__Your task__.
Duplicate the part of the piezoelectric device text below, starting with "Piezoelectric materials convert" and going on through "no wiring (right).".

__Document section__.

Piezoelectric materials convert mechanical energy into electrical energy, and electrical energy into mechanical energy. They generate electrical charges in response to mechanical stress and generate mechanical displacement and/or force when subjected to an electric current.

Scientists at NASA’s Langley Research Center have developed a piezoelectric device that is superior to many similar available devices. It is tougher, has far greater displacement and greater mechanical load capacity for a comparative voltage operation, can be easily produced at a relatively low cost, and lends itself well to mass production.

When completely assembled, the Lightning Switch looks like a typical garage door opener (top). The Lightning Switch mounts anywhere and requires no wiring (right).

The NASA-developed piezoelectric device is unique in that it is more efficient in extracting electrical energy from the mechanical energy that goes in. It works on a simple principle. A thin ceramic piezoelectric wafer is sandwiched between an aluminum sheet and a steel sheet and held together with LaRC-SI, an amorphous thermoplastic adhesive with special properties created by NASA at Langley. The sandwich is heated in an autoclave, and the adhesive melts. When the sandwich cools, the adhesive bonds the parts together into one piezoelectric element. While they cool, the components of the element contract at different rates, since they are made of different materials.

Worker in a cleanroom at the plant in Kaohsiung, Taiwan, where the piezoelectric elements are manufactured. The plant has the capability to produce tens of thousands of pieces per month.

__Supplied data__.
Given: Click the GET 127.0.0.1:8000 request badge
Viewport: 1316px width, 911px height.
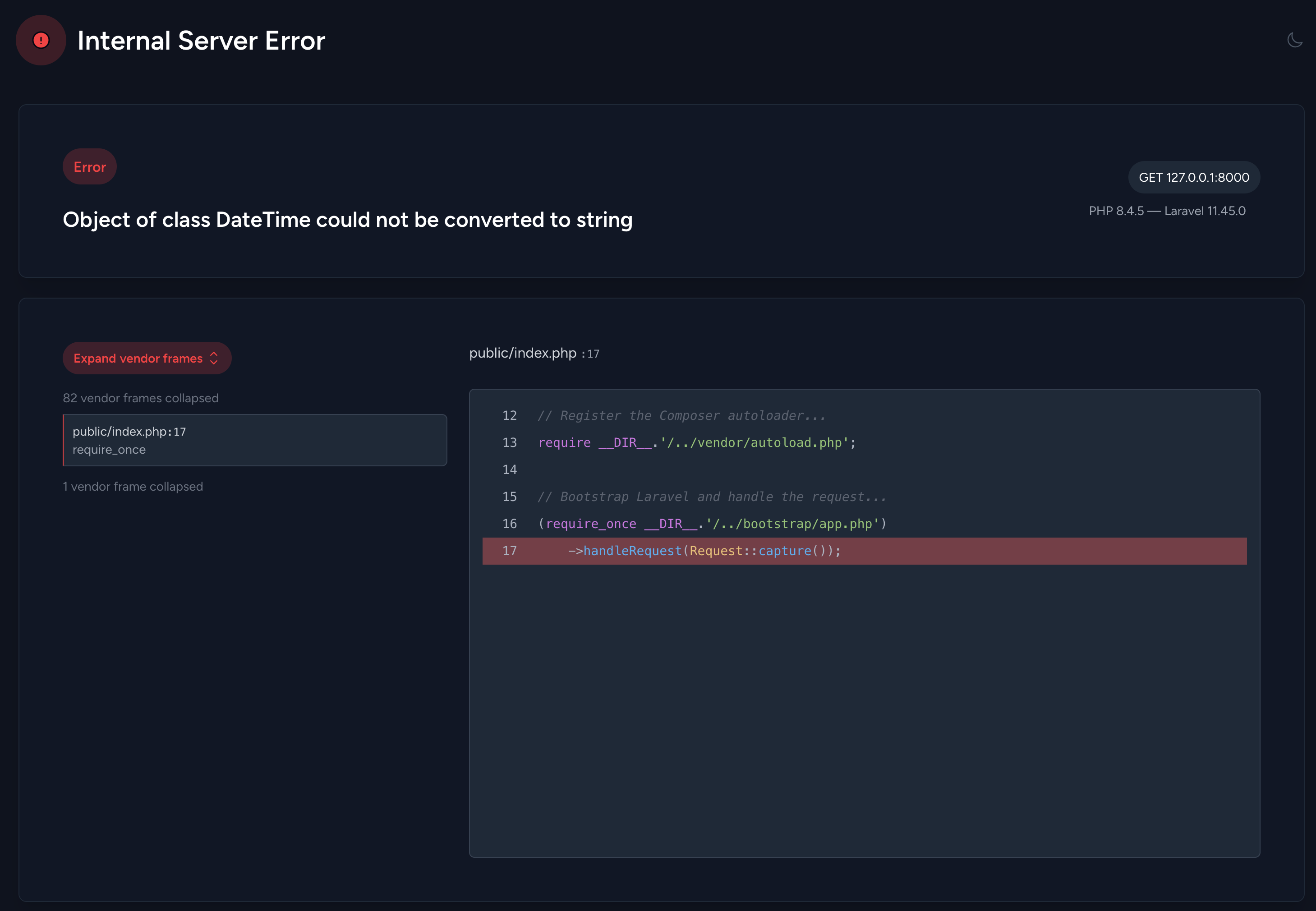Looking at the screenshot, I should [x=1193, y=177].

__Response to this exercise__.
Piezoelectric materials convert mechanical energy into electrical energy, and electrical energy into mechanical energy. They generate electrical charges in response to mechanical stress and generate mechanical displacement and/or force when subjected to an electric current.

Scientists at NASA’s Langley Research Center have developed a piezoelectric device that is superior to many similar available devices. It is tougher, has far greater displacement and greater mechanical load capacity for a comparative voltage operation, can be easily produced at a relatively low cost, and lends itself well to mass production.

When completely assembled, the Lightning Switch looks like a typical garage door opener (top). The Lightning Switch mounts anywhere and requires no wiring (right).